Collected data entries:

============

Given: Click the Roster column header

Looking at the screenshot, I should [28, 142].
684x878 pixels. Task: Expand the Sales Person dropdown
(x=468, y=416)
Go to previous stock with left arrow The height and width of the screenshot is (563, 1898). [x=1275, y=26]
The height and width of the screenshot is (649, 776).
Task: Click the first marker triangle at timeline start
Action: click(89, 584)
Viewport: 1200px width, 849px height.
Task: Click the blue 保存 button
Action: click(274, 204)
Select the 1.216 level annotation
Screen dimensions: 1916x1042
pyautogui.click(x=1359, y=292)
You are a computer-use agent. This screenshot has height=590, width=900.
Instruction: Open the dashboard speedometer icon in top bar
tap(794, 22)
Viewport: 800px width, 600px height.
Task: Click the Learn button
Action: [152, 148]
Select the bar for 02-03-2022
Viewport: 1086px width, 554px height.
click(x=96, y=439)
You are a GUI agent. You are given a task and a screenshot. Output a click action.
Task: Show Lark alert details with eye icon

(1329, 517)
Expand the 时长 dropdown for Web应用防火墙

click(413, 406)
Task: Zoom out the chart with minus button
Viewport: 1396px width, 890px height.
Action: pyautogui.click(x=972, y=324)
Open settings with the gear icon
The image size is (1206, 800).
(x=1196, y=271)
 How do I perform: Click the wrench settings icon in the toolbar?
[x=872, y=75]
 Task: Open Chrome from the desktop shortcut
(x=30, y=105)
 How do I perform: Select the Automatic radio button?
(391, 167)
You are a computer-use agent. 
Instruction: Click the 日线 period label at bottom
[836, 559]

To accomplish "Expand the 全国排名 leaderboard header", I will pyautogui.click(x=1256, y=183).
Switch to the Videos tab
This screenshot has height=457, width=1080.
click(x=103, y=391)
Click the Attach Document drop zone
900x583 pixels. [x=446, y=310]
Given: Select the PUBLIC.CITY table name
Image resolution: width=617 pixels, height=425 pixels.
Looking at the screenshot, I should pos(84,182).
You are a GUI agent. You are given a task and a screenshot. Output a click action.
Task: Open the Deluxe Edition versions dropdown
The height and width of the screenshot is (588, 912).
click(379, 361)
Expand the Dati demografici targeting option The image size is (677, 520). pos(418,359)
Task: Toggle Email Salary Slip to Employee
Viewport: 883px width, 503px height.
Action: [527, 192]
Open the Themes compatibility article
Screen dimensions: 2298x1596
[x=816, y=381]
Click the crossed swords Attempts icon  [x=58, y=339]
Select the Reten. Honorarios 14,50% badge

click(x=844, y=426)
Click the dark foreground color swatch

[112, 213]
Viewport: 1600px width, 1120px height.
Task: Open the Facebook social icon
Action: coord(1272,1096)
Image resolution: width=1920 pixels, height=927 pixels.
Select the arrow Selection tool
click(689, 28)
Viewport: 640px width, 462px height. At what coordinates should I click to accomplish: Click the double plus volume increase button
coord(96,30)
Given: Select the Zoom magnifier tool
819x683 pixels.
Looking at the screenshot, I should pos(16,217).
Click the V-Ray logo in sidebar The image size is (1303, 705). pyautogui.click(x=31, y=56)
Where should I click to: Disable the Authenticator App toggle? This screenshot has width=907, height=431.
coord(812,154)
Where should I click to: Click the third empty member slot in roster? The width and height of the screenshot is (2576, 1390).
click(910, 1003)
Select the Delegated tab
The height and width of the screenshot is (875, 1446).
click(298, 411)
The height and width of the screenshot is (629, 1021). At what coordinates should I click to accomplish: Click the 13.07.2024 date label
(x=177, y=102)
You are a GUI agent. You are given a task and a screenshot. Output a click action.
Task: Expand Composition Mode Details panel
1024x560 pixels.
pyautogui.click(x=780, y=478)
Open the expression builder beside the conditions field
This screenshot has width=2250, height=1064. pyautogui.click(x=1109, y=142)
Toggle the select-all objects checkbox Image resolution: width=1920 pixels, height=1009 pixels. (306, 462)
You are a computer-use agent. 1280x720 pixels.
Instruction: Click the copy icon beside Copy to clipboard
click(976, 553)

============

ABOUT THIS TASK: An unaltered transcription of all the data above is needed.

REPLY:
Given: Click the Roster column header

Looking at the screenshot, I should [28, 142].
684x878 pixels. Task: Expand the Sales Person dropdown
(x=468, y=416)
Go to previous stock with left arrow The height and width of the screenshot is (563, 1898). [x=1275, y=26]
The height and width of the screenshot is (649, 776).
Task: Click the first marker triangle at timeline start
Action: click(89, 584)
Viewport: 1200px width, 849px height.
Task: Click the blue 保存 button
Action: click(274, 204)
Select the 1.216 level annotation
Screen dimensions: 1916x1042
pyautogui.click(x=1359, y=292)
You are a computer-use agent. This screenshot has height=590, width=900.
Instruction: Open the dashboard speedometer icon in top bar
tap(794, 22)
Viewport: 800px width, 600px height.
Task: Click the Learn button
Action: [152, 148]
Select the bar for 02-03-2022
Viewport: 1086px width, 554px height.
click(x=96, y=439)
You are a GUI agent. You are given a task and a screenshot. Output a click action.
Task: Show Lark alert details with eye icon

(1329, 517)
Expand the 时长 dropdown for Web应用防火墙

click(413, 406)
Task: Zoom out the chart with minus button
Viewport: 1396px width, 890px height.
Action: pyautogui.click(x=972, y=324)
Open settings with the gear icon
The image size is (1206, 800).
(x=1196, y=271)
 How do I perform: Click the wrench settings icon in the toolbar?
[x=872, y=75]
 Task: Open Chrome from the desktop shortcut
(x=30, y=105)
 How do I perform: Select the Automatic radio button?
(391, 167)
You are a computer-use agent. 
Instruction: Click the 日线 period label at bottom
[836, 559]

To accomplish "Expand the 全国排名 leaderboard header", I will pyautogui.click(x=1256, y=183).
Switch to the Videos tab
This screenshot has height=457, width=1080.
click(x=103, y=391)
Click the Attach Document drop zone
900x583 pixels. [x=446, y=310]
Given: Select the PUBLIC.CITY table name
Image resolution: width=617 pixels, height=425 pixels.
Looking at the screenshot, I should pos(84,182).
You are a GUI agent. You are given a task and a screenshot. Output a click action.
Task: Open the Deluxe Edition versions dropdown
The height and width of the screenshot is (588, 912).
click(379, 361)
Expand the Dati demografici targeting option The image size is (677, 520). pos(418,359)
Task: Toggle Email Salary Slip to Employee
Viewport: 883px width, 503px height.
Action: [527, 192]
Open the Themes compatibility article
Screen dimensions: 2298x1596
[x=816, y=381]
Click the crossed swords Attempts icon  [x=58, y=339]
Select the Reten. Honorarios 14,50% badge

click(x=844, y=426)
Click the dark foreground color swatch

[112, 213]
Viewport: 1600px width, 1120px height.
Task: Open the Facebook social icon
Action: coord(1272,1096)
Image resolution: width=1920 pixels, height=927 pixels.
Select the arrow Selection tool
click(689, 28)
Viewport: 640px width, 462px height. At what coordinates should I click to accomplish: Click the double plus volume increase button
coord(96,30)
Given: Select the Zoom magnifier tool
819x683 pixels.
Looking at the screenshot, I should pos(16,217).
Click the V-Ray logo in sidebar The image size is (1303, 705). pyautogui.click(x=31, y=56)
Where should I click to: Disable the Authenticator App toggle? This screenshot has width=907, height=431.
coord(812,154)
Where should I click to: Click the third empty member slot in roster? The width and height of the screenshot is (2576, 1390).
click(910, 1003)
Select the Delegated tab
The height and width of the screenshot is (875, 1446).
click(298, 411)
The height and width of the screenshot is (629, 1021). At what coordinates should I click to accomplish: Click the 13.07.2024 date label
(x=177, y=102)
You are a GUI agent. You are given a task and a screenshot. Output a click action.
Task: Expand Composition Mode Details panel
1024x560 pixels.
pyautogui.click(x=780, y=478)
Open the expression builder beside the conditions field
This screenshot has width=2250, height=1064. pyautogui.click(x=1109, y=142)
Toggle the select-all objects checkbox Image resolution: width=1920 pixels, height=1009 pixels. (306, 462)
You are a computer-use agent. 1280x720 pixels.
Instruction: Click the copy icon beside Copy to clipboard
click(976, 553)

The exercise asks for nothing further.